Pandore attitude
Depuis une semaine, la rue de la Tour est bloquée à la circulation
grâce à une barrière mobile dressée devant ma porte d'entrée.
Outre qu'elle m'offre enfin un stationnement sécure dans la rue,
comme elle barre la voie de part en part, j'ai un temps espéré
que l'habituelle artère passante se muerait en paisible impasse.
C'était méconnaître l'opiniâtreté automobile en matière d'itinéraire.
Dans ce cas, les sens interdits deviennent des portes de slalom
jusqu'à l'arrivée à la barrière où les stratégies divergent :
soit savant demi-tour, soit passage à cheval sur le trottoir.
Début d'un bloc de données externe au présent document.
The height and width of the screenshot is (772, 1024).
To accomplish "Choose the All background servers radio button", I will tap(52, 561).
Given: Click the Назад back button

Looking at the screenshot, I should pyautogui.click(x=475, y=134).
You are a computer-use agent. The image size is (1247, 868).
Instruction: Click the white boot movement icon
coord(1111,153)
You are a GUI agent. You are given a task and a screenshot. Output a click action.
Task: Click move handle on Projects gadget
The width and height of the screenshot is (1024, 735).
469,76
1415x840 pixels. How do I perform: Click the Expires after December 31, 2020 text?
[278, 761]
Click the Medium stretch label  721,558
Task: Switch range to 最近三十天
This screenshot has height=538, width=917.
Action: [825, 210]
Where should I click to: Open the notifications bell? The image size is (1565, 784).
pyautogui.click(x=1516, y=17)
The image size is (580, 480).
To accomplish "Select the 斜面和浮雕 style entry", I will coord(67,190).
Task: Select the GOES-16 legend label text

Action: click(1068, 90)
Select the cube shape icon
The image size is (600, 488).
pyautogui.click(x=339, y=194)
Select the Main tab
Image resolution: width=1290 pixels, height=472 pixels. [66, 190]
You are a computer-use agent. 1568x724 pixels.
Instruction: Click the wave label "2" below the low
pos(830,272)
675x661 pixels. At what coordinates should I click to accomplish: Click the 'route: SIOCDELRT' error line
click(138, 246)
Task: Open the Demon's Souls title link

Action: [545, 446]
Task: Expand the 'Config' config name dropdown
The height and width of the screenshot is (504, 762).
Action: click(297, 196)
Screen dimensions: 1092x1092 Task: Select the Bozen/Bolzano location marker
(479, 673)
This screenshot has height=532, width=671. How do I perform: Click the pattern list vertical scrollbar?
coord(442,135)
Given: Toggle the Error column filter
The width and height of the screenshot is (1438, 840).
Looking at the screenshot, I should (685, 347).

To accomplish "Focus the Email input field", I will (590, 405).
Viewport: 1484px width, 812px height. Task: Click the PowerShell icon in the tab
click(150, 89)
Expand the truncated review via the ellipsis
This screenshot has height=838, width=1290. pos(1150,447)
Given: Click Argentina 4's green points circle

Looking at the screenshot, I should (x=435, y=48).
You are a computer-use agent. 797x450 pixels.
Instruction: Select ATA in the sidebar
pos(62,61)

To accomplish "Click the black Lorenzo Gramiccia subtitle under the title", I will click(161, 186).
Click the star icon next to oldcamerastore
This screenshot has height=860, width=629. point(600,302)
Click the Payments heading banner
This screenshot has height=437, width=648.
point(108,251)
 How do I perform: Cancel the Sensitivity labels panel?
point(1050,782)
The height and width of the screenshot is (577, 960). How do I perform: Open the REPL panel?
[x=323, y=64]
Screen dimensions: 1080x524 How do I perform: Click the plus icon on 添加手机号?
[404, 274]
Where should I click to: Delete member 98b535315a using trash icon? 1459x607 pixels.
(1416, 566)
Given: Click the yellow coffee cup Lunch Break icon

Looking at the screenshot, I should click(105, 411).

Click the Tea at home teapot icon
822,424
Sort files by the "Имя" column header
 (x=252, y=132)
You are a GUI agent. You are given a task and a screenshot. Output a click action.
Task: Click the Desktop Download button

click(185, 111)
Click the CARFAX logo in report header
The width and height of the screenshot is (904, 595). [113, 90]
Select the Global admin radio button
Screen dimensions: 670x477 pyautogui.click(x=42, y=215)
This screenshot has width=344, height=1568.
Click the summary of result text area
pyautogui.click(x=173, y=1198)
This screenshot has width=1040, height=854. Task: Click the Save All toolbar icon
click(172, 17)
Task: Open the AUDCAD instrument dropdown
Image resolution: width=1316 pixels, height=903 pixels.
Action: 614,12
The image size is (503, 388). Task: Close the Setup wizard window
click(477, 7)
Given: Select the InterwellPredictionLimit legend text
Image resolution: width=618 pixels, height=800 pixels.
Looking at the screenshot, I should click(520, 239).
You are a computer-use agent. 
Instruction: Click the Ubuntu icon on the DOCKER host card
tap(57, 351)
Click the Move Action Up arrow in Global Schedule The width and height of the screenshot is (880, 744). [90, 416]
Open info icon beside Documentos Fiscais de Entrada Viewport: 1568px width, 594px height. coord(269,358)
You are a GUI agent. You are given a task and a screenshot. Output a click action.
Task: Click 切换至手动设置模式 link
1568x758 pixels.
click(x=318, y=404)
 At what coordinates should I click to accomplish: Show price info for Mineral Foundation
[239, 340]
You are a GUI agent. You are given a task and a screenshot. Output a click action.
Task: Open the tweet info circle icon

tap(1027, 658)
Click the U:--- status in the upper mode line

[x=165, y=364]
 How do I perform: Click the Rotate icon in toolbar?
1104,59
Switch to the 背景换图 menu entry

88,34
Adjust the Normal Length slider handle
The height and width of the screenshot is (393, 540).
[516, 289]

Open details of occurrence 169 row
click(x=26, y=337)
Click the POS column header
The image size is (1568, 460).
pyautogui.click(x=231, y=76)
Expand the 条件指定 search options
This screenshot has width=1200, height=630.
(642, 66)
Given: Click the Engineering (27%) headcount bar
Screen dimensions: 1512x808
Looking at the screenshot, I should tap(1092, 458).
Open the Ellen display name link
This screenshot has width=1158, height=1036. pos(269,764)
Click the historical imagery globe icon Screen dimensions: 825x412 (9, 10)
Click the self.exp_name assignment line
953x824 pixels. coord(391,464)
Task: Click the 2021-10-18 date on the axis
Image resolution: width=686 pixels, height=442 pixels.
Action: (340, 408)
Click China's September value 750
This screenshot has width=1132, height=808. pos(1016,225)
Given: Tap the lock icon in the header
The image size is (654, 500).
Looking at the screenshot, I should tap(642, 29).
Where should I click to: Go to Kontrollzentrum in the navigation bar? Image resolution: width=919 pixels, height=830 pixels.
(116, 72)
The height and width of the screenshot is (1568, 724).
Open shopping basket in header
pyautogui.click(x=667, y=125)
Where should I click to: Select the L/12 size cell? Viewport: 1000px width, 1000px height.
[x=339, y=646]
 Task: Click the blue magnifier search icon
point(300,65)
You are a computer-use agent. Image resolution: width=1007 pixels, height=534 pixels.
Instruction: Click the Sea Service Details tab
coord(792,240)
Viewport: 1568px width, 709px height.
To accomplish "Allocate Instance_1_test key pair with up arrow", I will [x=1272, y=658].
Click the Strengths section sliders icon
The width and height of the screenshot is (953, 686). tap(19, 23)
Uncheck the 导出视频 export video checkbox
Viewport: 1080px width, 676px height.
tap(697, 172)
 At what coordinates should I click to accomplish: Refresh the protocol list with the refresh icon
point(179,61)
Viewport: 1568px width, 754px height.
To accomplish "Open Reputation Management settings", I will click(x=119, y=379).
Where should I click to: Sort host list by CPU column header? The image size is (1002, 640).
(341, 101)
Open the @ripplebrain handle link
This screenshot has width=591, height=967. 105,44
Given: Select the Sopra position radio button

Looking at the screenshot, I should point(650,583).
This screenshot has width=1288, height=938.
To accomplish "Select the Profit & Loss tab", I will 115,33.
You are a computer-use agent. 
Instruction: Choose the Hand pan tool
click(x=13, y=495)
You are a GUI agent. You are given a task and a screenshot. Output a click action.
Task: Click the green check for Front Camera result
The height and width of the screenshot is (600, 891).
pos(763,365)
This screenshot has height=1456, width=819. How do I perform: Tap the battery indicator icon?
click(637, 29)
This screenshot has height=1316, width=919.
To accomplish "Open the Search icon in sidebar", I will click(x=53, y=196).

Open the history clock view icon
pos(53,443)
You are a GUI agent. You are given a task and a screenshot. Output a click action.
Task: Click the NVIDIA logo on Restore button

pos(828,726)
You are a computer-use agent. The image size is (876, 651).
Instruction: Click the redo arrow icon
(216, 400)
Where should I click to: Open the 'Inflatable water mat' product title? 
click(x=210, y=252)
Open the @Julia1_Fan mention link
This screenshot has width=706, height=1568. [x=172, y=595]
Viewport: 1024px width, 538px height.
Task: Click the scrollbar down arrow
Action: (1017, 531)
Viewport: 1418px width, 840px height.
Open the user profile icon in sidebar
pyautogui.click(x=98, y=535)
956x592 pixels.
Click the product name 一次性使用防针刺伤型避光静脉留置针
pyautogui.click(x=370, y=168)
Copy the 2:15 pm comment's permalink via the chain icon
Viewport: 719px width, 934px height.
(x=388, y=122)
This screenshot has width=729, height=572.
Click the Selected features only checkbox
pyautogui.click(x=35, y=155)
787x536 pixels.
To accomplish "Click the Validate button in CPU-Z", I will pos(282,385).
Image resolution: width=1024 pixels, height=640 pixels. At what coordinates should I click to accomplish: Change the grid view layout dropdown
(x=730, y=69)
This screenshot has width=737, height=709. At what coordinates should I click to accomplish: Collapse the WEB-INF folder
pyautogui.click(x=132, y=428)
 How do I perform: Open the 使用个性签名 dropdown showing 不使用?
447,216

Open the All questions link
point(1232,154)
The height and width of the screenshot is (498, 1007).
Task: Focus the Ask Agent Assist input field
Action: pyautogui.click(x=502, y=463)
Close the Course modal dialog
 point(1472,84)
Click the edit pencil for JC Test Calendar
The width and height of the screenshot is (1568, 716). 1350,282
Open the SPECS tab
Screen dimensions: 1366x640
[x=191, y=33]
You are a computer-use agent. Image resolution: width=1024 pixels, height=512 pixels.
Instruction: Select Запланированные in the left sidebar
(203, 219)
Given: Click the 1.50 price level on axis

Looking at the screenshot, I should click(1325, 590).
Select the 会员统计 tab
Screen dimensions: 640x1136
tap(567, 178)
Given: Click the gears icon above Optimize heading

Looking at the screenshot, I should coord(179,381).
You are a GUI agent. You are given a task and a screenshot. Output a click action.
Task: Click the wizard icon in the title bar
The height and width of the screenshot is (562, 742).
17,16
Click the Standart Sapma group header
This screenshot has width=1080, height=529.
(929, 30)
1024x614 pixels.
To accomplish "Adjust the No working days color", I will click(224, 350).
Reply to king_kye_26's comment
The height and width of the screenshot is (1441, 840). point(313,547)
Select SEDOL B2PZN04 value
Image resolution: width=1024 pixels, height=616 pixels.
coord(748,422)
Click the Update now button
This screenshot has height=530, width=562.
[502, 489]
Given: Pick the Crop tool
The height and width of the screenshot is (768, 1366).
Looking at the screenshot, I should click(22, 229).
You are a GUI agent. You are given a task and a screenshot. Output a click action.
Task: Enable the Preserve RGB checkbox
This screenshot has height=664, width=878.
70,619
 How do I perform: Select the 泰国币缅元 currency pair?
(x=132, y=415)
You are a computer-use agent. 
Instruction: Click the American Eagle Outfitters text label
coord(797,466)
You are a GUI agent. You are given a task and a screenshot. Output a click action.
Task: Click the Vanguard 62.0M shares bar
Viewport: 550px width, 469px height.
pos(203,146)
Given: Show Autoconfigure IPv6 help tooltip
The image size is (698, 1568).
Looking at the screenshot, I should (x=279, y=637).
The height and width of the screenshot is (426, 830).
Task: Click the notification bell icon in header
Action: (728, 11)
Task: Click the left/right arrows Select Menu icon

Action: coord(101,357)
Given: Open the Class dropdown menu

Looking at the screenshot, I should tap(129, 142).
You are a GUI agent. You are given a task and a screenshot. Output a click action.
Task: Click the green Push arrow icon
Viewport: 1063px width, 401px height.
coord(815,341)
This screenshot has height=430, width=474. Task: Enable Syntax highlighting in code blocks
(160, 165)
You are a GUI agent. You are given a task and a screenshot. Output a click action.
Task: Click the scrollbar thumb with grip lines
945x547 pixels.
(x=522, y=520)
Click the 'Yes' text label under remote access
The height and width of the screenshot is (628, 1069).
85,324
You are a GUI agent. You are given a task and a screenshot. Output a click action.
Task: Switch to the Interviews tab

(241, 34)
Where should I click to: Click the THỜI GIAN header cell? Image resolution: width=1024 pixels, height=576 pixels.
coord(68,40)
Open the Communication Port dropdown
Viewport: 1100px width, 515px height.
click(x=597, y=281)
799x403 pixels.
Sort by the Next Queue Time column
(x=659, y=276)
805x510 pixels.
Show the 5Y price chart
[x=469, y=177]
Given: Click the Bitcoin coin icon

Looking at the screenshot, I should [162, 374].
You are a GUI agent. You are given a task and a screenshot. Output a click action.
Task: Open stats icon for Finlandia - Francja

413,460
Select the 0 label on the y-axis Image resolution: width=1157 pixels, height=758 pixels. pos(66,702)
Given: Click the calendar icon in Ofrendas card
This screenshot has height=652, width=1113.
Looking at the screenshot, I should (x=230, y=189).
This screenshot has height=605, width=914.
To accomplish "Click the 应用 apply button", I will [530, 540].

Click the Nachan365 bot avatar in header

Comme cela se pratique bien entendu dans les deux sens,
on a droit pendant la journée à de magnifiques méli-mélos.
Mais, dès les ouvriers partis, il y en a toujours un ou une
qui s'arrête pour restituer aux piétons leur territoire naturel
et libérer le passage aux habitués du raccourci vers Ergué.
Cédant à l'esprit pandore qui sommeille en moi,
je me suis dissimulé derrière la haie de fusain
pour mitrailler les contrevenants en puissance
comme cette 307 grise parquée en zone interdite.